I spoke recently at a meeting of the Dublin, Ireland chapter of ISACA about the continued (and increasing) use of social engineering in cyberattacks discussed in several recent reports, including the joint report by ISACA and RSA that documents the results of a survey of cybersecurity professionals, conducted in the first quarter of 2015. Those results show that phishing and other kinds of social engineering attacks were the most common attacks within enterprises in 2014, with nearly 70% of respondents citing phishing as having resulted in exploits in the enterprise, and 50% citing other social engineering attacks, including water-holing attacks, SMS phishing (SmiShing), voice phishing (vishing) and so on.
Similarly the RSA Cybercrime 2015 report published in April, calls out the increasing use of water-holing attacks as the ways in which attackers begin their campaigns against an enterprise. And the Verizon Data Breach Report 2015 reported that more than half of all APT attack campaigns starting with spear-phishing and other social engineering attacks.
These issues apply to attacks on electric utilities, as well as every other industry vertical, government and academia. As long ago as 2001, the SANS institue defined attack scenarios that used various social engineering techniques to gain access to control systems. The 2014 “The Hacker Always Get Through” report from SANS Institute re-confirmed the on-going risk of social engineering attacks as the launch vehicles for cyberattacks against all industries, citing the 2013 attack against the South Korean industry. What can anyone do against this on-going threat?
The focus in many organizations is on education as the way to help users – including control system administrators – recognize and avoid social engineering attacks. But as I had suggested in an earlier blog, important as education is, it isn’t enough. An organization has to expect that some social engineering attacks will get through that protective net and some users will fall victim to those attacks.

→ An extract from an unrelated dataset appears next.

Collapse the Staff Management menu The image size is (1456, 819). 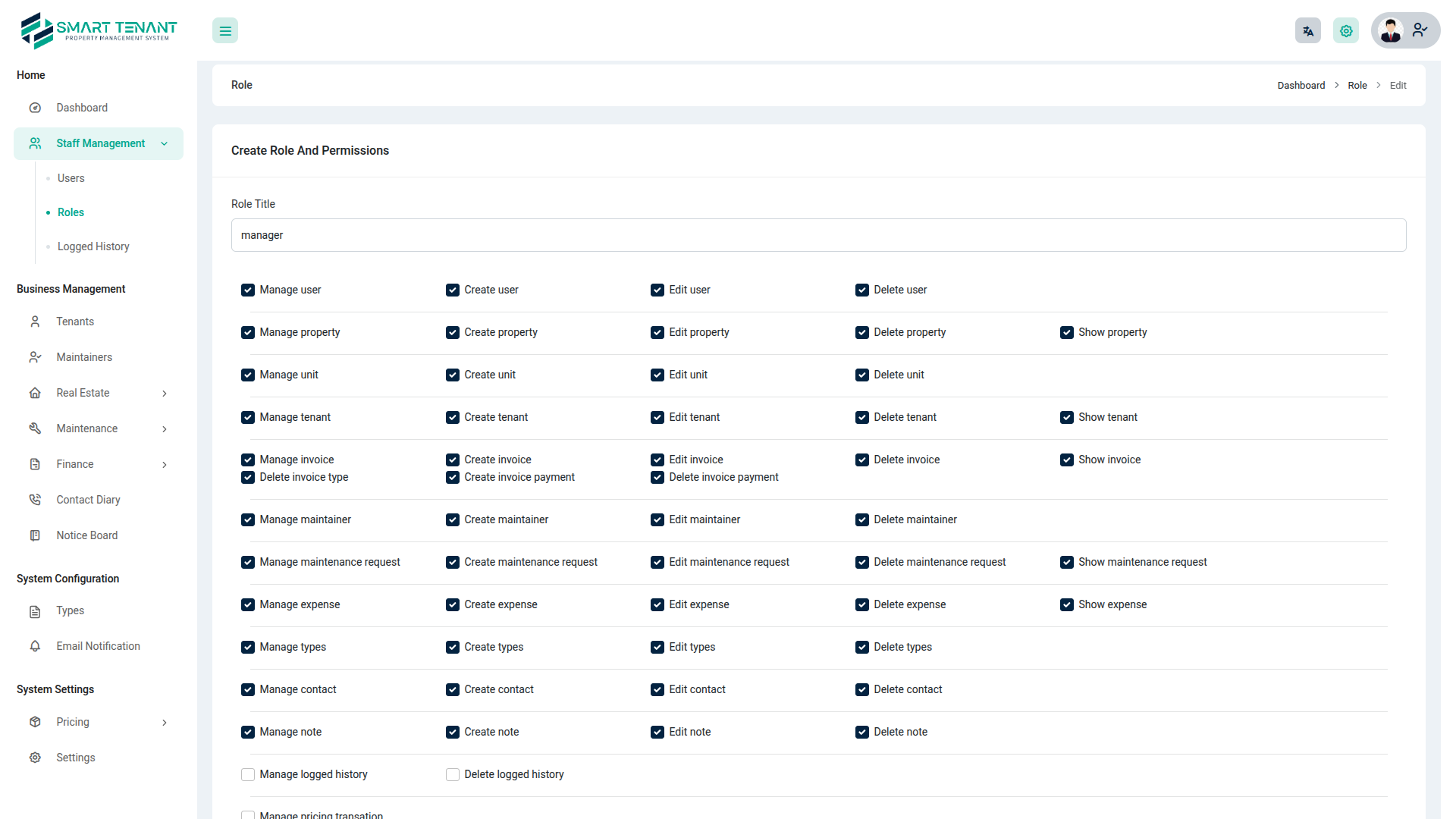[165, 143]
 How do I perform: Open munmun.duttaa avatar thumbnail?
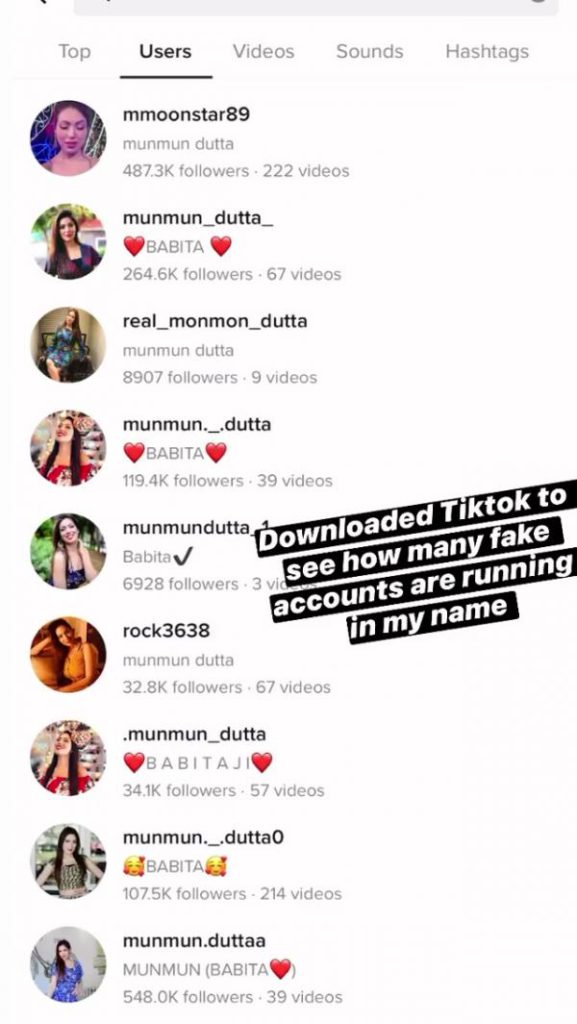tap(68, 964)
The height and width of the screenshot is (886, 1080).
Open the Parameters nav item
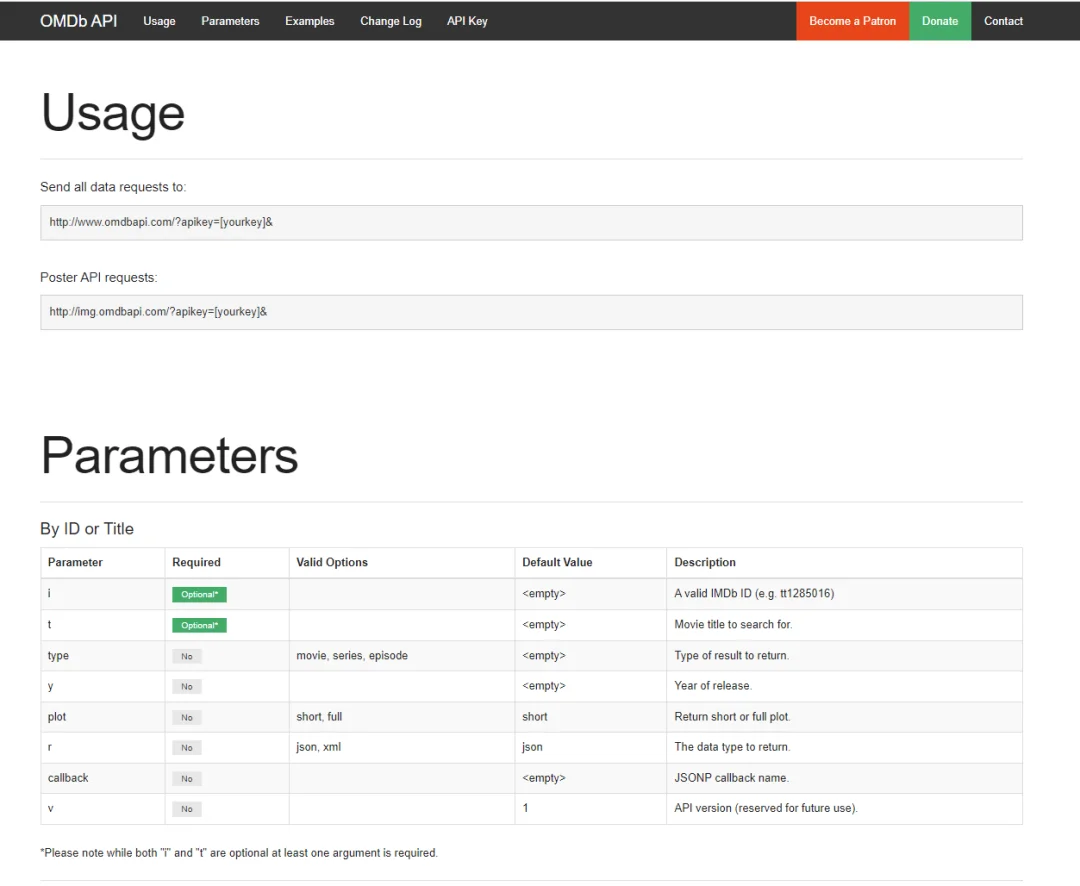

To respond to that situation, organizations have to employ the analytics-based approach often called “intelligence-driven security” . Based on comprehensive visibility to detect possible attacks, this approach employs a broad range of analytics to understand and prioritize those attacks, as well as technology and processes to respond quickly and effectively to those attacks.
This same approach has to be applied within the real-time processes for authenticating users and evaluating requests for access. Technologies that remove social engineering attacks before they reach the user: tools like email filtering, blacklisting and whitelisting, have to be enhanced by information-sharing processes that leverage a broad range of intelligence sources. In parallel, technologies like adaptive authentication are also needed, so that enable the organization to detect attempts by an attacker to use stolen administrative credentials to gain access to control system.
Adaptive authentication includes three critical capabilities, illustrated in the diagram below.
(graphic copyright © 2015 by EMC. Used by permission)
First, it is risk-based. That is, it takes advantage of rich context about the user, the requested resource and the environment in ordr to make a decision about whether a user is who they say they are and whether they should be allowed access to a requested resource. For example, a login request by an administrator is normally evaluated just in terms of credentials such as username and password. But the context could include other context about the user, such as detailed charactristics of the device being used, the typing speed and other key-stroke characteristics, and so on. It can include characteristics of the system they are attempting to gain access to, particularly in terms of the potential for disruption in the case of an attack. And it can include environmental characteristics, not only day of the week and time of day, but also intelligence about reent attacks on the same or other facilities, anomalies in this request compared to other requests by the user, and so on.
The second critical capability is to evaluate this request and its rich context in terms of level of risk. Most often, authentication and authorization requests are evaluated in absolute terms. Is this user who they say they are? Should they be granted access to the specific resource requested. But if the evaluation is done in terms of risk, then the response to the request can be to ask for additional validation by the user that reduces that risk through “step-up authentication”. The response can be to grant access to a more lmited or less sensitive resource that may be adequate for user purposes, while the request is handed off to a cyber specialist for further evaluation.
The third capability is to perform this evaluation continuously, each time there is a request for access, rather than just once in an initial authentication step. Because the evaluation is looking at the risk relative to a resource, not just to the user identity, the level of risk for different requests can be vastly different. A late-night request by an administrator connecting into the public portal list of current outages is unlikely to have a high level of risk. A work-hours request by the same administrator to update the driver for a key controller in the distribution systemis much higher risk, even though it may be a completely legitimate user performing a completely legitimate operation; attacks such as the Dragonfly attack that compromised controller software demonstrate exactly this kind of risk.
Most organizations still have a lot of work to do to put in place an effective response to cyber attacks. Nowhere is this more true that in terms of social engineering attacks. We need to bring together education, preventive mechanisms and the intelligence-driven security approach of visibility/analytics/action to reduce both the risk and the impact of this continuing – and increasing – threat.